Task prompt >> Write the next part of the article on leaky condos in Vancouver and the insurance claims they raise, starting after its final sentence.

Article >>
○ ○ ○

It rains in Vancouver. Correction — it rains a lot in Vancouver. A building envelope consultant (Ricketts D., P.Eng., Leaky Condos — Why the Technology Didn’t Work) described the situation this way:
…the coastal area of BC has one of the wettest climates in North America; during the October to March rainy season, wetting periods are long and drying periods are short. In addition, the location and orientation of buildings on many sites results in more exposure to wind-driven rain. Similarly, the building form (lack of overhangs) can mean that walls are exposed to greater wetting, even on sites with relatively low exposure to wind-driven rain.
Combine the impact of the weather, a multi-unit residential building boom, a suspect building code and the spectre of large profits and you create an atmosphere for building performance problems.
While this paper examines the issues relevant to the leaky building crisis, the same issues are important in any claim where the damages relate to poor performance of a building. In addition, it is foolish to assume that the leaky building problem is limited to British Columbia. Building envelope failures are prevalent in all areas of the United States and we may see similar problems in other areas of Canada, albeit to a lesser degree.
In British Columbia and more particularly in the Vancouver area, there has been a spate of building envelope failures which create challenging insurance issues. The issues are complicated by the following:
(a) Sympathies – There is a tremendous amount of sympathy for the people who have purchased leaky condos. This is to be contrasted with the sympathy generated by insurers;
(b) The Availability of Designers’ E&O Coverage – There is very little coverage available for actions which have not already been commenced;
(c) The Number of Parties – This is a construction setting and therefore there are a number of parties, usually a minimum of 10 to 12;
(d) The Parties – Primarily contractors and subcontractors;
(e) The Cost of Litigating – In view of the number of parties and the prevalence of documents in construction disputes the cost of litigating the issues is enormous;
(f) The Lack of Judicial Consideration – While there are hundreds of leaky building actions only one has proceeded to trial and it dealt with municipal liability not with the division of responsibility between construction and design.
All of the above factors make it particularly difficult for insurers to formulate a strategy for dealing with these claims. To date, the approach by insurers has not been consistent.
An insurer’s approach will depend upon whether it is considering the claim in the context of a single insured under a commercial general liability (“CGL”) policy or it is attempting to deal with a number of insureds seeking coverage under a wrap-up liability policy.

○ ○ ○

Entries on finding words and elements >>

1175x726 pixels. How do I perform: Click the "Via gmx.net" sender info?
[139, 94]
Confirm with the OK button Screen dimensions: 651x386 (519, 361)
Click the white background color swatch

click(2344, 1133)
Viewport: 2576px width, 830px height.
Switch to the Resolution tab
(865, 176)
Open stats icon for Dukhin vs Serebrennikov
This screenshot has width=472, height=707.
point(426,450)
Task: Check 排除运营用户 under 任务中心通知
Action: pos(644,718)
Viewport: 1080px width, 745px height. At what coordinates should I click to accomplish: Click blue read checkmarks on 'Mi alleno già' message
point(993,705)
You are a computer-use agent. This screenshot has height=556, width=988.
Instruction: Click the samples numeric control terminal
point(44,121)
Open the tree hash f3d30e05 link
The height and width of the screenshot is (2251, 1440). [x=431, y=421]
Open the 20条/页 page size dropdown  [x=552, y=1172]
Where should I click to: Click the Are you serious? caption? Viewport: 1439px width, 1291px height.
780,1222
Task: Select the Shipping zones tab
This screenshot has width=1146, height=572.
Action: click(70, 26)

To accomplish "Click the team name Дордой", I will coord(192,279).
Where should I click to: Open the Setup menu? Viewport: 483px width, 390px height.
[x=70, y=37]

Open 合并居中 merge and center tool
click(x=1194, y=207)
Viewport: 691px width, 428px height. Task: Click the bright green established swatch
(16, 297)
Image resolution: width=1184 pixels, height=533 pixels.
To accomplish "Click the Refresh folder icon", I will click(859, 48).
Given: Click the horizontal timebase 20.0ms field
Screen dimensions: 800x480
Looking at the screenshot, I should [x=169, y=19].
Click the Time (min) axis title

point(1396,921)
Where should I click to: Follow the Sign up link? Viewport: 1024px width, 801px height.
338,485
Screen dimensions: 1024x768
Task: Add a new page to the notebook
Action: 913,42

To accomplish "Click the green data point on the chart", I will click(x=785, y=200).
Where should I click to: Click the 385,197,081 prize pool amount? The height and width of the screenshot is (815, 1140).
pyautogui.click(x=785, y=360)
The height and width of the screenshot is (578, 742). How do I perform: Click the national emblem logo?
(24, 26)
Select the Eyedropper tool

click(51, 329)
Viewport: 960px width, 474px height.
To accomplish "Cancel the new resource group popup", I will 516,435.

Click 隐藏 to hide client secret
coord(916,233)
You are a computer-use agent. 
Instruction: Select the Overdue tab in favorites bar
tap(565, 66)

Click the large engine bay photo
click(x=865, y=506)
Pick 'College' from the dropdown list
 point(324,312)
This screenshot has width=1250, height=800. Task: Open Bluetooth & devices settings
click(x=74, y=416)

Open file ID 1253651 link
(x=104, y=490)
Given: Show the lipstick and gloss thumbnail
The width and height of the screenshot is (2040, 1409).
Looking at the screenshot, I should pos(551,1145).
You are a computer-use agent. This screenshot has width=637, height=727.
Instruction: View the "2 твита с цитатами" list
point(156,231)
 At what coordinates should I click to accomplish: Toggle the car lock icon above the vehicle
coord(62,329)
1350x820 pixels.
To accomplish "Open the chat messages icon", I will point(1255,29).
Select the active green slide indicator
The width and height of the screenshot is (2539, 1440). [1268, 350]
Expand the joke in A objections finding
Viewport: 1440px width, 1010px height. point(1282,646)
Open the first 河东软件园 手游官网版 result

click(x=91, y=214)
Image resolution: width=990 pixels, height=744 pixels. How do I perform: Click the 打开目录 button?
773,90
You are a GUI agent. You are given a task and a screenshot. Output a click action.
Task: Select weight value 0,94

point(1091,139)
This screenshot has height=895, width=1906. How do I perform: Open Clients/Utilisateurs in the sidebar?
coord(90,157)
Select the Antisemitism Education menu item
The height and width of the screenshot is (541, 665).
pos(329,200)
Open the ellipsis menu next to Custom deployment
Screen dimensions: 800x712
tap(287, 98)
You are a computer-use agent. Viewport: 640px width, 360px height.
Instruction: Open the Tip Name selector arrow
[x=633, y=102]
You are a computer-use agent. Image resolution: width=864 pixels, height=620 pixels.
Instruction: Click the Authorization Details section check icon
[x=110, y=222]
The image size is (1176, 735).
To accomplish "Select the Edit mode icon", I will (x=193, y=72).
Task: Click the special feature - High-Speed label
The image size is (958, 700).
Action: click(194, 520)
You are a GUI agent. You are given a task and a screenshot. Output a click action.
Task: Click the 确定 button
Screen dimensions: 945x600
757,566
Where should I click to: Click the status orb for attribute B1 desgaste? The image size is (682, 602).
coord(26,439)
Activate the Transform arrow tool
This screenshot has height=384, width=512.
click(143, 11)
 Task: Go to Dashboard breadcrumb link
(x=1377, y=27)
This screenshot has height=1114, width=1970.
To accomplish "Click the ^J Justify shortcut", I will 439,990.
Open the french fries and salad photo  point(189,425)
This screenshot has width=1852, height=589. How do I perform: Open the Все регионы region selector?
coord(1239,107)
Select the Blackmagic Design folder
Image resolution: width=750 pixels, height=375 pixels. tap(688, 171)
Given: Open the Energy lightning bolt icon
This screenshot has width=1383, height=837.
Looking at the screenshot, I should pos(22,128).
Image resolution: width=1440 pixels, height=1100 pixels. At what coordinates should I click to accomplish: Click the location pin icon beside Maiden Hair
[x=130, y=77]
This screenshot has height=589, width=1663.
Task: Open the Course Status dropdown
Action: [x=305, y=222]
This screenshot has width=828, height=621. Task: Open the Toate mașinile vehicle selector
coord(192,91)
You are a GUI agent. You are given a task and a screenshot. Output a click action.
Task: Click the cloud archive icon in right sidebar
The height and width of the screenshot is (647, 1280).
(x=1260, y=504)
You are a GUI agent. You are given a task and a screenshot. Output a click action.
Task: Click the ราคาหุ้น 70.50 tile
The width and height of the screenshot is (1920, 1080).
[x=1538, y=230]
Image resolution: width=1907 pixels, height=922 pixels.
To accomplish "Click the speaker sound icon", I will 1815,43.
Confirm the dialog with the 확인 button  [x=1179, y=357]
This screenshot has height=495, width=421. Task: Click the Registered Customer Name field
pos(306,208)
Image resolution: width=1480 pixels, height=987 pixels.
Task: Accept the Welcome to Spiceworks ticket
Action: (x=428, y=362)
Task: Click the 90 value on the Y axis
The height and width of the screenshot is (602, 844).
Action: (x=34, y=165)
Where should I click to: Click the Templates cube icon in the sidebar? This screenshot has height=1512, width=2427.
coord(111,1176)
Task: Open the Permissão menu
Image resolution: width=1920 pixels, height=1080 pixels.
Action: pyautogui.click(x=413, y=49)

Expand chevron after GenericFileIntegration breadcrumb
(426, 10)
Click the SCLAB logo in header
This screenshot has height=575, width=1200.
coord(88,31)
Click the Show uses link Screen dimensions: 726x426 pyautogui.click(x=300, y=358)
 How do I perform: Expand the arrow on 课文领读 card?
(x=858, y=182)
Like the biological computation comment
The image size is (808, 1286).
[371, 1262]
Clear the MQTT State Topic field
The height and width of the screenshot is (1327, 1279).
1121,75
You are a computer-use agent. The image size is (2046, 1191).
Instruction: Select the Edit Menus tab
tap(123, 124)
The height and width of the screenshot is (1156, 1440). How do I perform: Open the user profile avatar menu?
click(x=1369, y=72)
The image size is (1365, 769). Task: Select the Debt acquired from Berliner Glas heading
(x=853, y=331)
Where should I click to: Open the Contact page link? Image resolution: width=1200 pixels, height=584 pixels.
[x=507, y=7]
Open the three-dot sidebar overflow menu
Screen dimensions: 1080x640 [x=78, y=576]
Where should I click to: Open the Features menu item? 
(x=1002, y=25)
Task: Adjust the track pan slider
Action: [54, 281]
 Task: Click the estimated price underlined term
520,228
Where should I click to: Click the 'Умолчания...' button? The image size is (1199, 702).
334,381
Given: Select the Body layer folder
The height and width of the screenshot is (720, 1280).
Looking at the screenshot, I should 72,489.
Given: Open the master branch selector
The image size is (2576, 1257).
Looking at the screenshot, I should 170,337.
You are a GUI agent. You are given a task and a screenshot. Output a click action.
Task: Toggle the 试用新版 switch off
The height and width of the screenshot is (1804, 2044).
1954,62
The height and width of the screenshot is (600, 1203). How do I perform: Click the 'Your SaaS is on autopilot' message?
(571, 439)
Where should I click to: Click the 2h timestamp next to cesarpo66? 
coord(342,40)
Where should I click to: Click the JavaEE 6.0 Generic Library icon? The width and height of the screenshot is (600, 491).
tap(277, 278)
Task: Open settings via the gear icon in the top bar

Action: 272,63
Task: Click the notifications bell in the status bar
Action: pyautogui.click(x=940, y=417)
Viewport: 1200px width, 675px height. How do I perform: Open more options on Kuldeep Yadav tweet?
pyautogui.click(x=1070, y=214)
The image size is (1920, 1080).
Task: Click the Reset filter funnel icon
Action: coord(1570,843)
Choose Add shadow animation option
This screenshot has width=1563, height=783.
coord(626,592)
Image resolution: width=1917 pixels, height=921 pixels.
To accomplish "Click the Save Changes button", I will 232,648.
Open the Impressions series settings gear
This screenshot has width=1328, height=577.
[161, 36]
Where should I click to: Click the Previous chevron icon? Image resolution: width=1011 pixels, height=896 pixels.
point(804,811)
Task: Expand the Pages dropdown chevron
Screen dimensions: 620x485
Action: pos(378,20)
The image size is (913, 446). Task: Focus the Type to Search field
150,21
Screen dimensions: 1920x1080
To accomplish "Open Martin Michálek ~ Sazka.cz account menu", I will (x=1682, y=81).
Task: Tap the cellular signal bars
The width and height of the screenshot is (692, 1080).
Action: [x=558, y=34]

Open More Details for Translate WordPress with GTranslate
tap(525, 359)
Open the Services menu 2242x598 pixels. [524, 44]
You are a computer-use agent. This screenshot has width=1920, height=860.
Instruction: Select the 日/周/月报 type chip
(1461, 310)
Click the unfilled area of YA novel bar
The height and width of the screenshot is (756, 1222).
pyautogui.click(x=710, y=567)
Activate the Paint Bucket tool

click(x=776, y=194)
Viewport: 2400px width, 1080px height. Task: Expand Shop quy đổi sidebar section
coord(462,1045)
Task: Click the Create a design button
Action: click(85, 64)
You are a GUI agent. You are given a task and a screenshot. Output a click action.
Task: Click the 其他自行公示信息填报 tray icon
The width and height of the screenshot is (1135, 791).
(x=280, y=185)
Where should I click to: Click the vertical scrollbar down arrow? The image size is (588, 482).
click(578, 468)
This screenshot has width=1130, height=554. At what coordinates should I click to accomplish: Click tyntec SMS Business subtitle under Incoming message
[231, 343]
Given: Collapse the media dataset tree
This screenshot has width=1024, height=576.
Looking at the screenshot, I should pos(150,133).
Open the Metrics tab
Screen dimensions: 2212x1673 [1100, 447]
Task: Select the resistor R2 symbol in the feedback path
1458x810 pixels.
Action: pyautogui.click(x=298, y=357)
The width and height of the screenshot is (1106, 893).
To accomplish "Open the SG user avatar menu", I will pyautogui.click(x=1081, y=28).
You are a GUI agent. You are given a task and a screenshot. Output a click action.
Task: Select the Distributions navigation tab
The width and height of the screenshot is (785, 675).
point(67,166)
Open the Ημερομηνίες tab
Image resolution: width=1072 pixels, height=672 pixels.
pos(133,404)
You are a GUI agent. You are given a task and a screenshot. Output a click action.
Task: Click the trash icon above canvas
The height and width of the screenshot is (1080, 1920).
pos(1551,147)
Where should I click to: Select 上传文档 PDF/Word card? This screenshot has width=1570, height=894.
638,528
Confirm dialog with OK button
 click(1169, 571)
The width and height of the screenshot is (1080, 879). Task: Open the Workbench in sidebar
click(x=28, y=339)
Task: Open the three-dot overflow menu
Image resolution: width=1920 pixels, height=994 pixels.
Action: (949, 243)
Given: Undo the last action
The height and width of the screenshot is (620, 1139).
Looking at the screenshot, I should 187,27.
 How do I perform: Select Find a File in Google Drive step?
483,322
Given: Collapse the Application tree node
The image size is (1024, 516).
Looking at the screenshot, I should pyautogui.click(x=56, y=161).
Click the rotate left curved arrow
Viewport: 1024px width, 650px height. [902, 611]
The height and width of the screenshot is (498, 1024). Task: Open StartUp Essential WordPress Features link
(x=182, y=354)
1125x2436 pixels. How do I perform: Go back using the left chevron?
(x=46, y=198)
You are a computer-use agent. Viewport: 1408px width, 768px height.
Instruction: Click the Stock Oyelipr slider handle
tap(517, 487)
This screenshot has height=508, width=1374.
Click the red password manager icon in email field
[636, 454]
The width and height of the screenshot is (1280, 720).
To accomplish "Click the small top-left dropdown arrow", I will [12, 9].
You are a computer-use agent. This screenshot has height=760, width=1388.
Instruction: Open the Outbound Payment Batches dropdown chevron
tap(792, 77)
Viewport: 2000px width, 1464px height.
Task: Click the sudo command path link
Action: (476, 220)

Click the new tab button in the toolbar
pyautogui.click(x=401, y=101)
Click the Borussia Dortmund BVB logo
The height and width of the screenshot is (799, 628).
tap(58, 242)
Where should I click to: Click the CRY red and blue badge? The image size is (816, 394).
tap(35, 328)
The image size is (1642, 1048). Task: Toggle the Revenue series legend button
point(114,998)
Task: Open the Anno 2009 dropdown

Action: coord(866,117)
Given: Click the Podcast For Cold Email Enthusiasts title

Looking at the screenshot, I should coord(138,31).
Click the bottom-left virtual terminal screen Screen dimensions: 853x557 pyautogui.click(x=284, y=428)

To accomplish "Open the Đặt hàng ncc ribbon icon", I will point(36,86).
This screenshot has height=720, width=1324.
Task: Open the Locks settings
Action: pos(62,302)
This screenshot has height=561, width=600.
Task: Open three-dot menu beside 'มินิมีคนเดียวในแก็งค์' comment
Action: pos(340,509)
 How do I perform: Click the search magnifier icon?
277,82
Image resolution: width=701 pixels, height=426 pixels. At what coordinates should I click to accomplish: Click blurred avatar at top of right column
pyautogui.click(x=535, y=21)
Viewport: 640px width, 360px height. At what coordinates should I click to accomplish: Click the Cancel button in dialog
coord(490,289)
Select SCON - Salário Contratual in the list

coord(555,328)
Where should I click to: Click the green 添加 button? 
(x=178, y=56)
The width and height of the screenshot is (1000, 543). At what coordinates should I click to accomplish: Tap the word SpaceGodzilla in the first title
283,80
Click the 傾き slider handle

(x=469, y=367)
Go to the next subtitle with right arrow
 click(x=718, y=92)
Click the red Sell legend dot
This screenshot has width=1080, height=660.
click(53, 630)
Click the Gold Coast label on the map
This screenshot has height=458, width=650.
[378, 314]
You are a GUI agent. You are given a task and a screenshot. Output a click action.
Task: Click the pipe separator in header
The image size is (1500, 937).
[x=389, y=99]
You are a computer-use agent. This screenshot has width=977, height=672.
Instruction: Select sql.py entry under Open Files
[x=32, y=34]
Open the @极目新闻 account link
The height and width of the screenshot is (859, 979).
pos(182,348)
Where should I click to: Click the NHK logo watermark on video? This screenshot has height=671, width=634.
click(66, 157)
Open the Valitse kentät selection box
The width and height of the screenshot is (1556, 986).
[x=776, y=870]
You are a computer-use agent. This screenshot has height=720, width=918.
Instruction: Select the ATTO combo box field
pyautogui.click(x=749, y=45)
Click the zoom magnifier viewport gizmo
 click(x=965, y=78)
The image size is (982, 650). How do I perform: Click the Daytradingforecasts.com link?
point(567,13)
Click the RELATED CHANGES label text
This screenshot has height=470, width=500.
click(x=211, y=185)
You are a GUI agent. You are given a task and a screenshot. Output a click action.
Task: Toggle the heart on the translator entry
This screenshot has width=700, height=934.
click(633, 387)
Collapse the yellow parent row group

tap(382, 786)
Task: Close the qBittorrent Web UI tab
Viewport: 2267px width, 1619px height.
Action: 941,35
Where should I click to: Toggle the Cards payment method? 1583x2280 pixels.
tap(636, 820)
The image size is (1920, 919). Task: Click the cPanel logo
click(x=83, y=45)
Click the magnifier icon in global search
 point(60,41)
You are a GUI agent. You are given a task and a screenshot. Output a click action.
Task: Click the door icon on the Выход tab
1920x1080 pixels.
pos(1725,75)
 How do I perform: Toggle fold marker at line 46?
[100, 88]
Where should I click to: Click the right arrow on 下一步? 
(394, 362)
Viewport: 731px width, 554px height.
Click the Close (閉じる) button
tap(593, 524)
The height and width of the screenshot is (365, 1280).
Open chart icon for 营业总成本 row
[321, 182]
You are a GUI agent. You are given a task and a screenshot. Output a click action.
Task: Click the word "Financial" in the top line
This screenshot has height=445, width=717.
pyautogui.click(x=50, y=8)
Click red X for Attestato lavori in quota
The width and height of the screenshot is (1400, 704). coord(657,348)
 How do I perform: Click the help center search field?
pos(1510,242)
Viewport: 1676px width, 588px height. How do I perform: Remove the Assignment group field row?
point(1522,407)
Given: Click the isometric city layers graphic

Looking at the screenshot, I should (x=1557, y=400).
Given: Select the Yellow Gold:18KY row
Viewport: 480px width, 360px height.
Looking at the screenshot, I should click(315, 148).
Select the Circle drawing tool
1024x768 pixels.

○ ○ ○

Exercise response >>
In the case of a wrap-up liability policy, the issues are complicated by the fact that as many as 10 or 12 trade contractors may seek coverage under the policy.
Many contractors will not have reported the claim in a timely manner. Therefore, the insured’s own corporate lawyer may have been defending the matter for a period of time before involving the wrap-up insurer. Alternatively, the claim may have only been reported to the insured’s CGL carrier.
While prejudice may not be a significant issue, the wrap-up insurer as a “latecomer” to the dispute may not be able to select counsel of its choice or may inherit counsel selected by the CGL carrier.
To further complicate matters, there is usually a rush to retain counsel when actions are commenced in light of the number of parties and the insurer may not be able to retain counsel familiar with the insurer’s defence procedures and billing requirements.
THE SOLUTION – “MANAGING THE RISK”
Identify Those Entitled to Coverage
This one seems obvious but it should be reviewed. Most wrap-up policies do not provide coverage to the following:
(a) material suppliers – those who do not perform construction or installation operations at the site;
(b) consultants such as architects and engineers – those who provide professional services.
In summary, a typical wrap-up policy will cover the general contractor and those subcontractors who perform work on the project site.
Insured Project Exclusion
Some wrap-up policies exclude property damage to the actual insured project.
An example of such an exclusion is as follows:
This insurance does not apply to “property damage” to the insured project referred to in item #5 of the Declarations including:
1. Property of every kind and description either forming part of or to form part of the project and any material or supplies used in the construction of the insured project; and
2. Loss of revenue or additional expenses sustained by the Insured resulting from the delay or interruption of the operations of the project.
Consider Whether the Action Triggers Coverage Within the Insuring Agreement
In British Columbia, the New Home Warranty Program has funded a number of repairs of leaky condominiums. Builders who were originally involved in the construction signed agreements with New Home Warranty which provided that the builder would indemnify New Home Warranty for any claims brought against the Warranty Program.
If an action is brought by New Home Warranty against an insured, either in New Home’s name or as a subrogated claim in the name of the owners, that is a claim for indemnity pursuant to the agreements between New Home Warranty and the builder. It is not a claim for “property damage” as a result of an “occurrence”.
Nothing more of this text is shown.